Effects of length dispersity and film fabrication on the sheet resistance of copper nanowire transparent conductors.

Nanoscale

James W Borchert, Ian E Stewart, Shengrong Ye, Aaron R Rathmell, Benjamin J Wiley, Karen I Winey

Affiliations

  1. Department of Materials Science and Engineering, University of Pennsylvania, Philadelphia, Pennsylvania 19104, USA. [email protected].

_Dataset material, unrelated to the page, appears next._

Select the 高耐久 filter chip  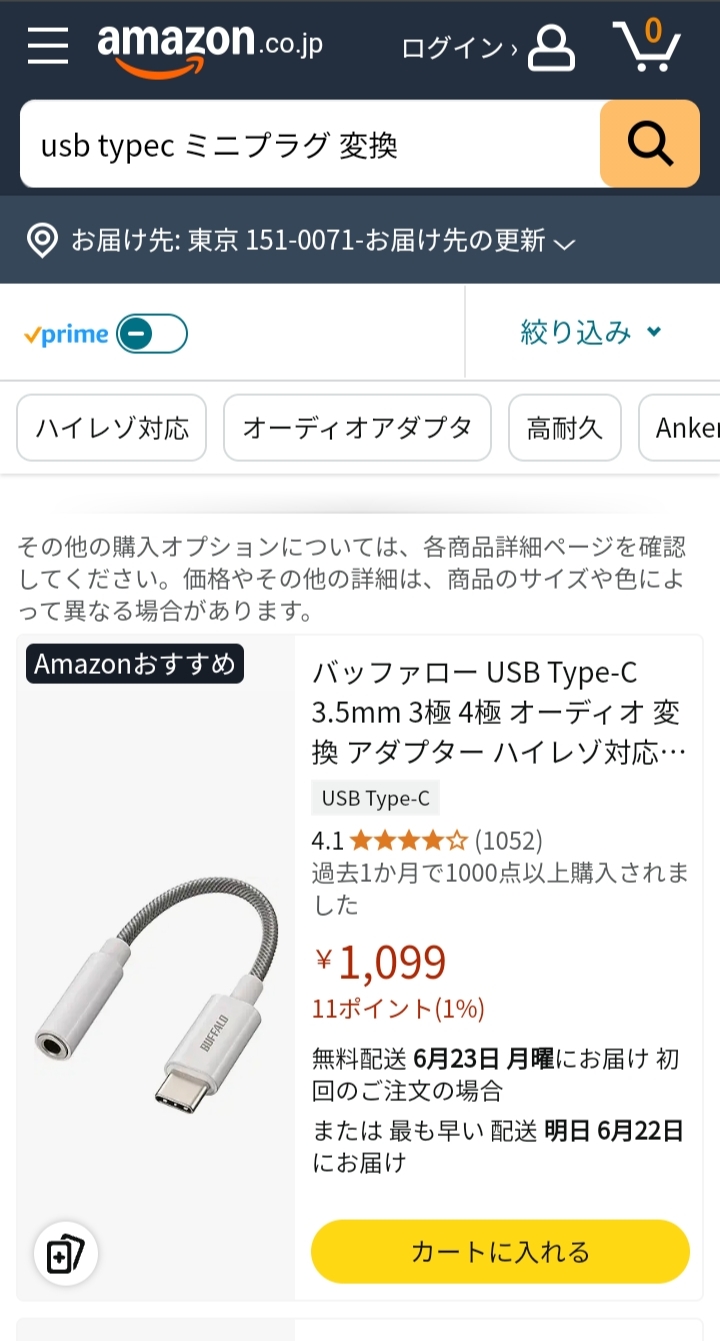(564, 427)

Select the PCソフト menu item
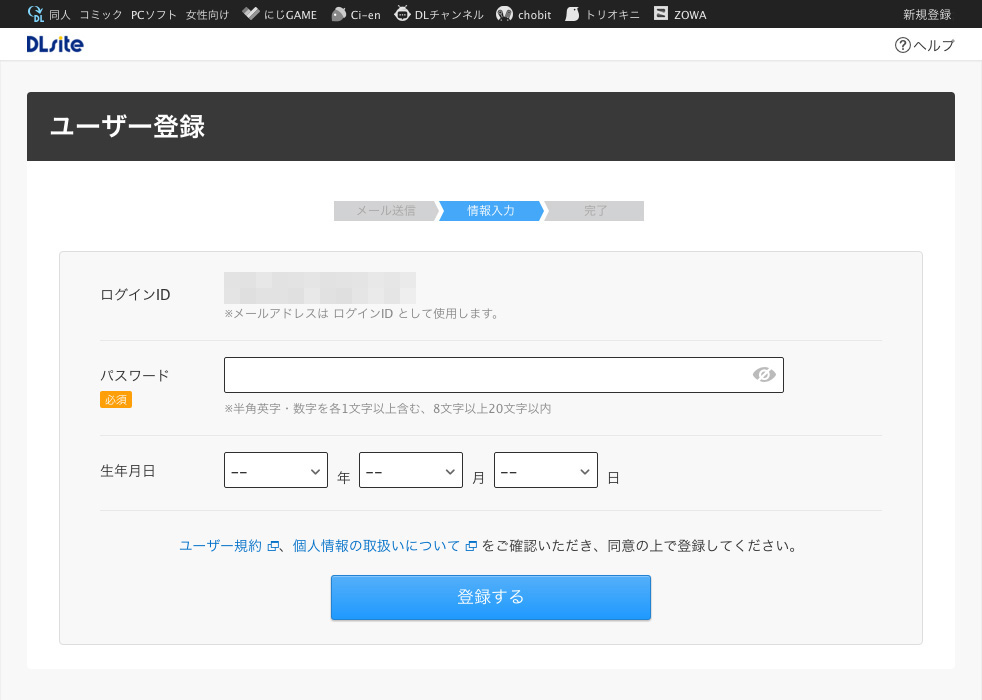click(152, 14)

PMID: 26260532 DOI: 10.1039/c5nr03671b

Abstract

Development of thin-film transparent conductors (TC) based on percolating networks of metal nanowires has leaped forward in recent years, owing to the improvement of nanowire synthetic methods and modeling efforts by several research groups. While silver nanowires are the first commercially viable iteration of this technology, systems based on copper nanowires are not far behind. Here we present an analysis of TCs composed of copper nanowire networks on sheets of polyethylene terephthalate that have been treated with various oxide-removing post treatments to improve conductivity. A pseudo-2D rod network modeling approach has been modified to include lognormal distributions in length that more closely reflect experimental data collected from the nanowire TCs. In our analysis, we find that the copper nanowire TCs are capable of achieving comparable electrical performance to silver nanowire TCs with similar dimensions. Lastly, we present a method for more accurately determining the nanowire area coverage in a TC over a large area using Rutherford Backscattering Spectrometry (RBS) to directly measure the metal content in the TCs. These developments will aid research and industry groups alike in the characterization of nanowire based TCs.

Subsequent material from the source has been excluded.